I can understand that, but he (or she) is far from the only person on this thread that has argued in that manner.
This is true. Not-Brevnau also had difficulty distinguishing his subjective preferences from objective assessment.
I myself haven't seen anyone else make a claim denying subjectivity as a concept in this thread besides those two posters. But here's an important clarification. My beef with Kefka has nothing to do with his preferences. I like "hot" characters too. Beauty and sex appeal are good in my books.
As much as I cringe to agree with this OP on anything, I'm in the "pro" camp of this discussion. I wouldn't call it "boob plate" but I would like more sleek, fitted armor aesthetics than the ones DAI had. If I could, I would have one or two of my female PCs wear something like Vivienne's absolute cleavage ensemble, or I would have a Qunari with the previously typical lack of armor design.
My problem with him has only to do with the convolutions he attempts to with logic, the pseudo intellectual spirals of pettifog he employs, in order the claim that his opinion is a reflection of objective reality. I have seen him use ad populum specifically (literally claiming that the popular opinion is inherently correct) to carry his argument that his opinion is the absolute truth. I have seen him claim that he "just understand things more clearly than other people do," and that's why he's entirely right and every single other participant in a discussion is entirely wrong.
I have a problem, not with the argument being made, but with the very simple concept of subjectivity being deliberately ignored in order to make it.
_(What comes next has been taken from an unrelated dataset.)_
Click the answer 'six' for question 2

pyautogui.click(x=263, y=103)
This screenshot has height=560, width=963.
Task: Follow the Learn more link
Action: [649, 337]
"People have opinions and something they're different from one another."
This is what Kefka refutes, which is ridiculous, because people do have opinions and they are often different from one another. It's one of the most simple realities about human beings imaginable.
My point wasn't about people's disagreement with Kefka. I say attractiveness is subjective in my post too, don't I?
The timing of your post, in unintentional, was positively uncanny. You happened have a thought about double standards as applied to subjectivity, apropos of nothing, while in this thread a discussion of subjectivity was under way. Your thought even coincidentally happened to involve some of the key words of that conversation. I'd hazard a guess that Midnight Tea and I were not the only ones to interpret your post as referring in some general way to our discussion. It therefore becomes worth it, to me, to elaborate that my point had nothing to do with the value of any subjective opinion, but instead was about the existence of subjectivity, and the fact that Kefka doesn't believe in it.
Since you have explained that the the timing of your post and the current discussion was just a freak coincidence, I'm more than content to drop it.